━━━ SUPPLIED DATA

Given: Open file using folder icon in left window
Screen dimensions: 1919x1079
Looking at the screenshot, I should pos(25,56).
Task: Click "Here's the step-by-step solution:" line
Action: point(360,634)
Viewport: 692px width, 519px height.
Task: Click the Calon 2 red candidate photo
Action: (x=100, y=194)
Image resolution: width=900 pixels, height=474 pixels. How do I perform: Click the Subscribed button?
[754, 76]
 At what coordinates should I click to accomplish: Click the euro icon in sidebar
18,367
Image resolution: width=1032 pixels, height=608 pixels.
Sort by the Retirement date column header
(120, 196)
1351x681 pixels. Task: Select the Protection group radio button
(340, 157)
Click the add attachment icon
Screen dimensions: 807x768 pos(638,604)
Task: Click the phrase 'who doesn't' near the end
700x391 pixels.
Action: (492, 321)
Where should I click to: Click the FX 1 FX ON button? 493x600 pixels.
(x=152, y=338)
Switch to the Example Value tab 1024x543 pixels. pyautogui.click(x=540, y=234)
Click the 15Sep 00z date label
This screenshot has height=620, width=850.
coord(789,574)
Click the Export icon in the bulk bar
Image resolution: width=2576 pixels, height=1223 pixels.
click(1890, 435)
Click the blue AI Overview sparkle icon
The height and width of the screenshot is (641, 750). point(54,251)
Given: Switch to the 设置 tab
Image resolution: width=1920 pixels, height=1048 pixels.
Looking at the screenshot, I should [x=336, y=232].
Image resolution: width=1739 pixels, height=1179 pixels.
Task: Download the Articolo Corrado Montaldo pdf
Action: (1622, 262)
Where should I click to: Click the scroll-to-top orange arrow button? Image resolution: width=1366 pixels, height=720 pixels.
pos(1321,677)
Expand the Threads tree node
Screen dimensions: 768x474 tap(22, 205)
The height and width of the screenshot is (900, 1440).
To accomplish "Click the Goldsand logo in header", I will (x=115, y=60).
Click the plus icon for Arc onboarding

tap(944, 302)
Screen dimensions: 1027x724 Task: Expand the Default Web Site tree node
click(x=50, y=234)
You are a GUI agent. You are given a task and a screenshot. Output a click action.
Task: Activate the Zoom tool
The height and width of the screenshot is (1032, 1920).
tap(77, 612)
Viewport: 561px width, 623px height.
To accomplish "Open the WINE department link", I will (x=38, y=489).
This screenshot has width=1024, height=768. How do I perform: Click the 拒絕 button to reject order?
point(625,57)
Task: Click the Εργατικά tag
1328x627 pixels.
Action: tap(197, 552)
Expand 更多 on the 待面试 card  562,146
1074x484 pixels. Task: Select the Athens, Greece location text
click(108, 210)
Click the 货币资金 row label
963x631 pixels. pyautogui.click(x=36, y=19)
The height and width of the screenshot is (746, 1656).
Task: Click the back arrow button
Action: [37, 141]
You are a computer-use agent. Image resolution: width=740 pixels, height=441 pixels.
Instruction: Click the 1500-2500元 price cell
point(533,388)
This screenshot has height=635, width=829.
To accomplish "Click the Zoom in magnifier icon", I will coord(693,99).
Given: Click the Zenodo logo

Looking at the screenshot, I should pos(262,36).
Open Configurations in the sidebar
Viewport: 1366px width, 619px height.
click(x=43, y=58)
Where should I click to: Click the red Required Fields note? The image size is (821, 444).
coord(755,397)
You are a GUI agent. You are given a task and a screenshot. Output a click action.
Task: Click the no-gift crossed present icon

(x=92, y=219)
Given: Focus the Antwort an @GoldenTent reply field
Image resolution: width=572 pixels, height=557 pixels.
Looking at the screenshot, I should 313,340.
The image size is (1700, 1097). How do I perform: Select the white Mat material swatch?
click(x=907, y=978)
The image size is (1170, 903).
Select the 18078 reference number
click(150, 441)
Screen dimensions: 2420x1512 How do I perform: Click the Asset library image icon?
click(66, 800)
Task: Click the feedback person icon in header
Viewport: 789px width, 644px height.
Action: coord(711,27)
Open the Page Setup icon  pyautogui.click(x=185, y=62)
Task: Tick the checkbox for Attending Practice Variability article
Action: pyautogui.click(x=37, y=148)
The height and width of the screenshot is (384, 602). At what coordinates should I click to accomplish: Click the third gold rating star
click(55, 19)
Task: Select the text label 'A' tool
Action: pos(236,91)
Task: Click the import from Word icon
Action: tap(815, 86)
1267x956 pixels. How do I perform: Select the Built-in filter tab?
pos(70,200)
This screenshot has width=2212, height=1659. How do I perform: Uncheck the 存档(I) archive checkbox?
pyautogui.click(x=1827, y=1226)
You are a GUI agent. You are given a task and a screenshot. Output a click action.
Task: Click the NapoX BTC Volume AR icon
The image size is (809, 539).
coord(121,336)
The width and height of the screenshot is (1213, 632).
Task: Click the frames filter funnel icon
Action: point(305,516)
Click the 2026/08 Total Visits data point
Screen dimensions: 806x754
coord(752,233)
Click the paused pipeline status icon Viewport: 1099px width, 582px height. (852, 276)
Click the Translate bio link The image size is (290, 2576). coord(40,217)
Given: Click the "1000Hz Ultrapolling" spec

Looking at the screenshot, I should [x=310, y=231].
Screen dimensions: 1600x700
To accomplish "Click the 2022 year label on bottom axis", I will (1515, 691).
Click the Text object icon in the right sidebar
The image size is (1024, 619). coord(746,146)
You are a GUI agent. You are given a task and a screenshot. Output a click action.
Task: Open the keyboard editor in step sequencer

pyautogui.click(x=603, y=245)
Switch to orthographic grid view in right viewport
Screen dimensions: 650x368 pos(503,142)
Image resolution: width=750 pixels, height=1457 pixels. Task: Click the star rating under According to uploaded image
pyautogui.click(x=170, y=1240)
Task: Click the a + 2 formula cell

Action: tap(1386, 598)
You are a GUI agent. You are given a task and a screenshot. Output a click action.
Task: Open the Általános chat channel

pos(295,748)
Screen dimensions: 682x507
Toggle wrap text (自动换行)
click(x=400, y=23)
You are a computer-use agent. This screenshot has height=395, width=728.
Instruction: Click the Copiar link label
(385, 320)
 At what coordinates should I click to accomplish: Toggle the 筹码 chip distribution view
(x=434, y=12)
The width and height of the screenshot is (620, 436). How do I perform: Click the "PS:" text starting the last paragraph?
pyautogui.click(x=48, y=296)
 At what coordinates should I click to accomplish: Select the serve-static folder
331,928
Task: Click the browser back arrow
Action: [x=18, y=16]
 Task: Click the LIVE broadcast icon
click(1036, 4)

━━━━━━

▸ THE PROBLEM:
Each entry needs to be written out again, exactly as given.

▸ COMPLETED TASK:
Given: Open file using folder icon in left window
Screen dimensions: 1919x1079
Looking at the screenshot, I should pos(25,56).
Task: Click "Here's the step-by-step solution:" line
Action: point(360,634)
Viewport: 692px width, 519px height.
Task: Click the Calon 2 red candidate photo
Action: (x=100, y=194)
Image resolution: width=900 pixels, height=474 pixels. How do I perform: Click the Subscribed button?
[754, 76]
 At what coordinates should I click to accomplish: Click the euro icon in sidebar
18,367
Image resolution: width=1032 pixels, height=608 pixels.
Sort by the Retirement date column header
(120, 196)
1351x681 pixels. Task: Select the Protection group radio button
(340, 157)
Click the add attachment icon
Screen dimensions: 807x768 pos(638,604)
Task: Click the phrase 'who doesn't' near the end
700x391 pixels.
Action: (492, 321)
Where should I click to: Click the FX 1 FX ON button? 493x600 pixels.
(x=152, y=338)
Switch to the Example Value tab 1024x543 pixels. pyautogui.click(x=540, y=234)
Click the 15Sep 00z date label
This screenshot has height=620, width=850.
coord(789,574)
Click the Export icon in the bulk bar
Image resolution: width=2576 pixels, height=1223 pixels.
click(1890, 435)
Click the blue AI Overview sparkle icon
The height and width of the screenshot is (641, 750). point(54,251)
Given: Switch to the 设置 tab
Image resolution: width=1920 pixels, height=1048 pixels.
Looking at the screenshot, I should [x=336, y=232].
Image resolution: width=1739 pixels, height=1179 pixels.
Task: Download the Articolo Corrado Montaldo pdf
Action: (1622, 262)
Where should I click to: Click the scroll-to-top orange arrow button? Image resolution: width=1366 pixels, height=720 pixels.
pos(1321,677)
Expand the Threads tree node
Screen dimensions: 768x474 tap(22, 205)
The height and width of the screenshot is (900, 1440).
To accomplish "Click the Goldsand logo in header", I will (x=115, y=60).
Click the plus icon for Arc onboarding

tap(944, 302)
Screen dimensions: 1027x724 Task: Expand the Default Web Site tree node
click(x=50, y=234)
You are a GUI agent. You are given a task and a screenshot. Output a click action.
Task: Activate the Zoom tool
The height and width of the screenshot is (1032, 1920).
tap(77, 612)
Viewport: 561px width, 623px height.
To accomplish "Open the WINE department link", I will (x=38, y=489).
This screenshot has width=1024, height=768. How do I perform: Click the 拒絕 button to reject order?
point(625,57)
Task: Click the Εργατικά tag
1328x627 pixels.
Action: tap(197, 552)
Expand 更多 on the 待面试 card  562,146
1074x484 pixels. Task: Select the Athens, Greece location text
click(108, 210)
Click the 货币资金 row label
963x631 pixels. pyautogui.click(x=36, y=19)
The height and width of the screenshot is (746, 1656).
Task: Click the back arrow button
Action: [37, 141]
You are a computer-use agent. Image resolution: width=740 pixels, height=441 pixels.
Instruction: Click the 1500-2500元 price cell
point(533,388)
This screenshot has height=635, width=829.
To accomplish "Click the Zoom in magnifier icon", I will coord(693,99).
Given: Click the Zenodo logo

Looking at the screenshot, I should pos(262,36).
Open Configurations in the sidebar
Viewport: 1366px width, 619px height.
click(x=43, y=58)
Where should I click to: Click the red Required Fields note? The image size is (821, 444).
coord(755,397)
You are a GUI agent. You are given a task and a screenshot. Output a click action.
Task: Click the no-gift crossed present icon

(x=92, y=219)
Given: Focus the Antwort an @GoldenTent reply field
Image resolution: width=572 pixels, height=557 pixels.
Looking at the screenshot, I should 313,340.
The image size is (1700, 1097). How do I perform: Select the white Mat material swatch?
click(x=907, y=978)
The image size is (1170, 903).
Select the 18078 reference number
click(150, 441)
Screen dimensions: 2420x1512 How do I perform: Click the Asset library image icon?
click(66, 800)
Task: Click the feedback person icon in header
Viewport: 789px width, 644px height.
Action: coord(711,27)
Open the Page Setup icon  pyautogui.click(x=185, y=62)
Task: Tick the checkbox for Attending Practice Variability article
Action: pyautogui.click(x=37, y=148)
The height and width of the screenshot is (384, 602). At what coordinates should I click to accomplish: Click the third gold rating star
click(55, 19)
Task: Select the text label 'A' tool
Action: pos(236,91)
Task: Click the import from Word icon
Action: tap(815, 86)
1267x956 pixels. How do I perform: Select the Built-in filter tab?
pos(70,200)
This screenshot has width=2212, height=1659. How do I perform: Uncheck the 存档(I) archive checkbox?
pyautogui.click(x=1827, y=1226)
You are a GUI agent. You are given a task and a screenshot. Output a click action.
Task: Click the NapoX BTC Volume AR icon
The image size is (809, 539).
coord(121,336)
The width and height of the screenshot is (1213, 632).
Task: Click the frames filter funnel icon
Action: point(305,516)
Click the 2026/08 Total Visits data point
Screen dimensions: 806x754
coord(752,233)
Click the paused pipeline status icon Viewport: 1099px width, 582px height. (852, 276)
Click the Translate bio link The image size is (290, 2576). coord(40,217)
Given: Click the "1000Hz Ultrapolling" spec

Looking at the screenshot, I should [x=310, y=231].
Screen dimensions: 1600x700
To accomplish "Click the 2022 year label on bottom axis", I will (1515, 691).
Click the Text object icon in the right sidebar
The image size is (1024, 619). coord(746,146)
You are a GUI agent. You are given a task and a screenshot. Output a click action.
Task: Open the keyboard editor in step sequencer

pyautogui.click(x=603, y=245)
Switch to orthographic grid view in right viewport
Screen dimensions: 650x368 pos(503,142)
Image resolution: width=750 pixels, height=1457 pixels. Task: Click the star rating under According to uploaded image
pyautogui.click(x=170, y=1240)
Task: Click the a + 2 formula cell

Action: tap(1386, 598)
You are a GUI agent. You are given a task and a screenshot. Output a click action.
Task: Open the Általános chat channel

pos(295,748)
Screen dimensions: 682x507
Toggle wrap text (自动换行)
click(x=400, y=23)
You are a computer-use agent. This screenshot has height=395, width=728.
Instruction: Click the Copiar link label
(385, 320)
 At what coordinates should I click to accomplish: Toggle the 筹码 chip distribution view
(x=434, y=12)
The width and height of the screenshot is (620, 436). How do I perform: Click the "PS:" text starting the last paragraph?
pyautogui.click(x=48, y=296)
 At what coordinates should I click to accomplish: Select the serve-static folder
331,928
Task: Click the browser back arrow
Action: [x=18, y=16]
 Task: Click the LIVE broadcast icon
click(1036, 4)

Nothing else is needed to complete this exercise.